Ekofeminisme dan Perjuangan Perempuan Kendeng

EKOFEMINISME DAN PERJUANGAN PEREMPUAN KENDENG
Oleh: Aini Nur Ramadhani
Koleksi: Dandhy Dwi laksono | 2017
Siapapun dia, bagaimanapun dia, seorang ibu tidak dapat direduksir pada peranannya hanya semata-mata sebagai ibu. Pada hakikatnya ia adalah seorang manusia yang berpikir, berhasrat, berkemauan dan peduli terhadap lingkungannya
– Adrienne Rich

DALAM KONTEKS kehidupan, dialektika yang terjadi bukan hanya sesama manusia saja, namun manusia juga berdialektika dengan tumbuhan, hewan, angin, udara dan air. Proses dialektika manusia dengana alam bersifat mutualisme atau saling menguntungkan dan bergantung antara satu dengan yang lainnya. Manusia membutuhkan alam untuk mengeksplorasi sekelilingnya yang pada hasil eksplorasi tersebut manusia menggunakan hasil yang telah didapat untuk bertahan hidup dan mengembangkan kemampuan dalam berbagai hal. Kemampuan manusia dalam mengolah alam berkembang dari cara konvesional ke modern, perubahan dengan modernisasi mengenyampingkan dialektika manusia dengan alam. Manusia dengan modernisasinya secara besar-besaran melakukan eksploitasi tanpa mempertimbangkan keberlanjutan ekosistem di sekitarnya. Modernisasi menyebabkan manusia rakus akan kekayaan yang diambil dari alam, keuntungan sebesar-besarnya menjadi tujuan utama dalam praktik eksploitasi demi meningkatkan perekonomian segelintir orang dalam suatu negeri. Paradigma kapitalisme ini merusak hubungan manusia dengan alammanusia merasa dirinya superior dan memutuskan kesatuan dari keterkaitan, kebergantungan dan kesetaraan antara alam dan manusia.

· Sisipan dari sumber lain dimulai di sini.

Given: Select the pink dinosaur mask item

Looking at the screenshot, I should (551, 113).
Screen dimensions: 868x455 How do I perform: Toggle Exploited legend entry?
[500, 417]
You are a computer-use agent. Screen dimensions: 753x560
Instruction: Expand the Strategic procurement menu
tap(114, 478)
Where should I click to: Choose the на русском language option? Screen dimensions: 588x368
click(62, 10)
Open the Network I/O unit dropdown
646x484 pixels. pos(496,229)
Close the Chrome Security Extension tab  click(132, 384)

Ekspoitasi yang berlebih atas alam menandakan manusia sudah tidak mengenal tubuh dan dirinyamanusia abai akan perikemanusiaan dan mengekspoitasi alam dengan cara-cara yang tidak manusiawi. Sifat manusia yang alpa bahwa sesungguhnya segala diskursus yang meliputi manusia dalam lingkungannya membawa serta alam di dalamnya. Kerusakan lingkungan dalam beberapa dekade akhir ini semakin mengkhawatirkan, menurut WALHI sejak tahun 2015 kerusakan lingkungan seperti kerusakan hutan, pengambilalihan hutan menjadi lahan produktif industri pertanian sawit dan pertambangan oleh  pihak swasta menambah kerusakan lingkungan yang terjadi dan akan terus bertambah pada tahun-tahun yang akan datang.[1]

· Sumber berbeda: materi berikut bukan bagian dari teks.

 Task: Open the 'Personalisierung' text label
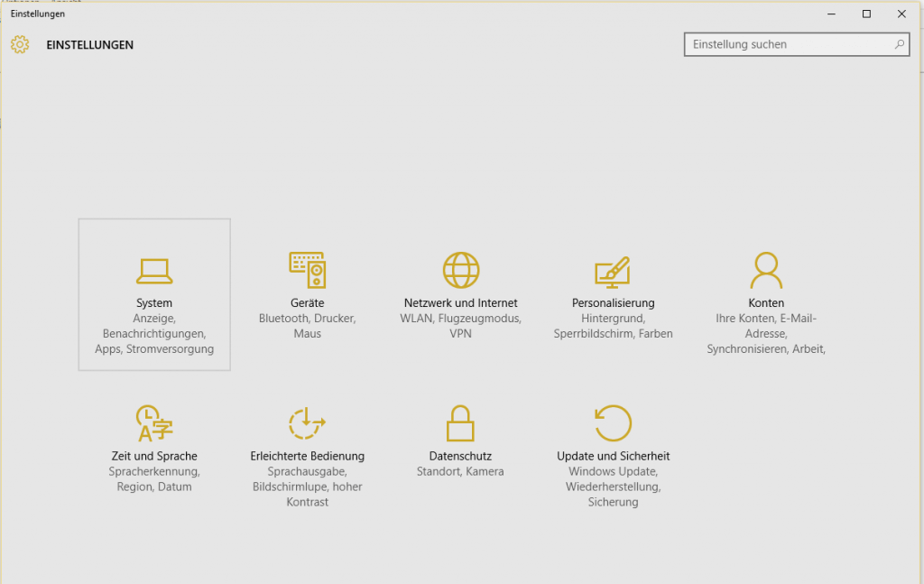point(614,303)
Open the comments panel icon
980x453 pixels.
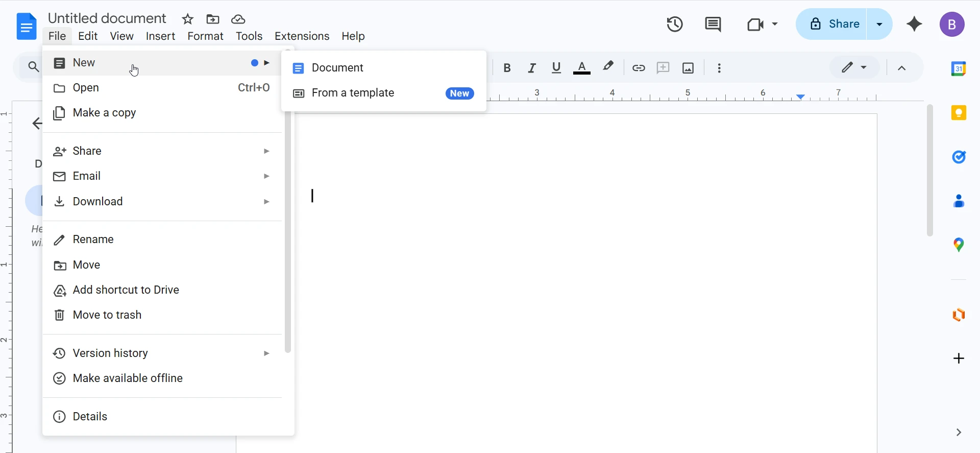point(713,25)
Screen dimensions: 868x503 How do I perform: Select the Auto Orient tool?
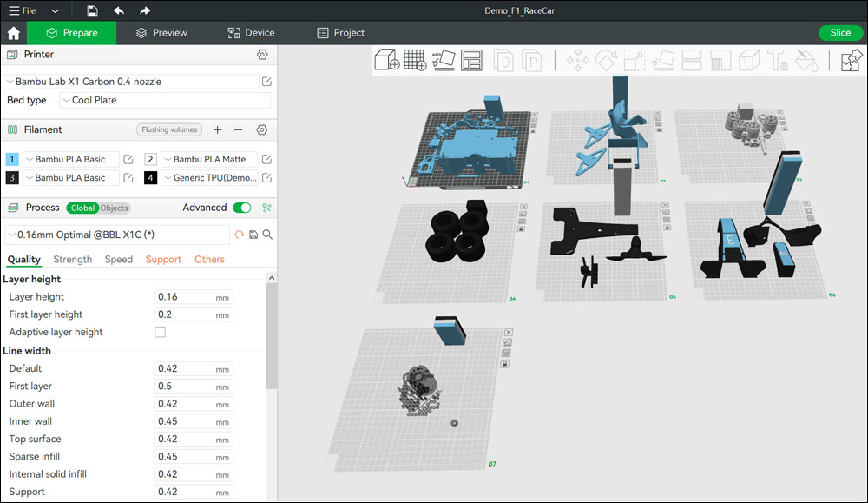[443, 61]
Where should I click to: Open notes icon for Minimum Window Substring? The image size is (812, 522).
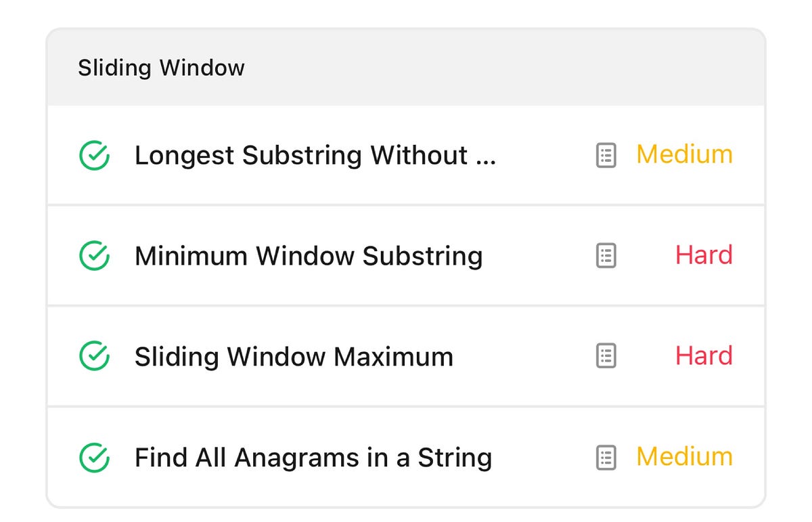pos(606,255)
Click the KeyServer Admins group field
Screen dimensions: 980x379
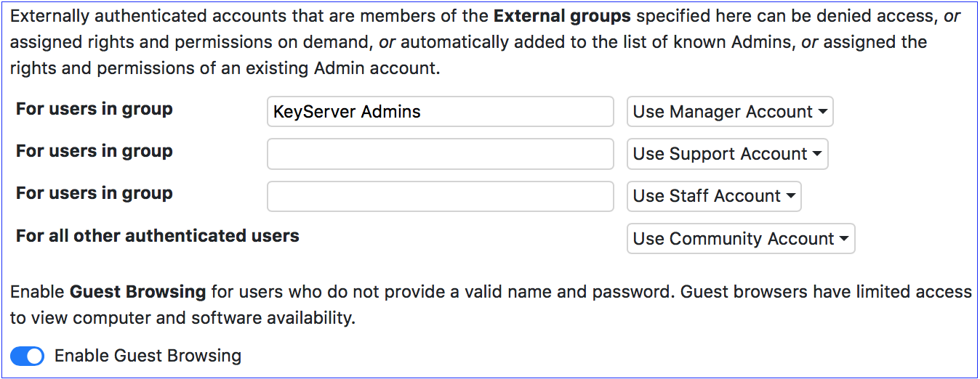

Permasalahan kerusakan lingkungan di Indonesia adalah masalah klasik yang melibatkan pemerintah, koorporasi dan disahkan melalui regulasi yang mendukung adanya eksploitasi besar-besaran terhadap lingkungan. Sehingga yang menjadi korban adalah masyarakat yang bermukim di sekitar daerah ekspoitasi dan dampaknya mampu menurunkan kualitas hidup masyarakat. jika berbicara mengenai regulasi, maka pemerintah baik daerah ataupun pusat sudah bertentangan dengan UUD 1945 Pasal 33 Ayat 3 “Bumi, Air, dan kekayaan alam yang terkandung didalamnya dikuasai oleh negara dan dipergunakan untuk sebesar-besarnya kemakmuran rakyat” serta pada Ayat 4 “Perekonomian nasional diselenggarakan berdasar atas demokrasi ekonomi dengan prinsip kebersamaan, efisiensi berkeadilan, berkelanjutan, berwawasan lingkungan, kemandirian, serta dengan menjaga keseimbangan kemajuan dan kesatuan ekonomi nasional.
Pada Ayat 3 UUD 1945 jelas menyatakan bahwa semua kekayaan alam yang dikuasai negara harus memberikan kemakmuran untuk rakyat. Jika eksploitasi alam besar-besaran yang dikelola oleh swasta dan menyingkirkan mata pencaharian atau menutup akses masyarakat sekitar untuk memenuhi kebutuhan hidupnya, lalu dimana letak kemakmuran rakyat yang akan dicapai oleh pemerintah?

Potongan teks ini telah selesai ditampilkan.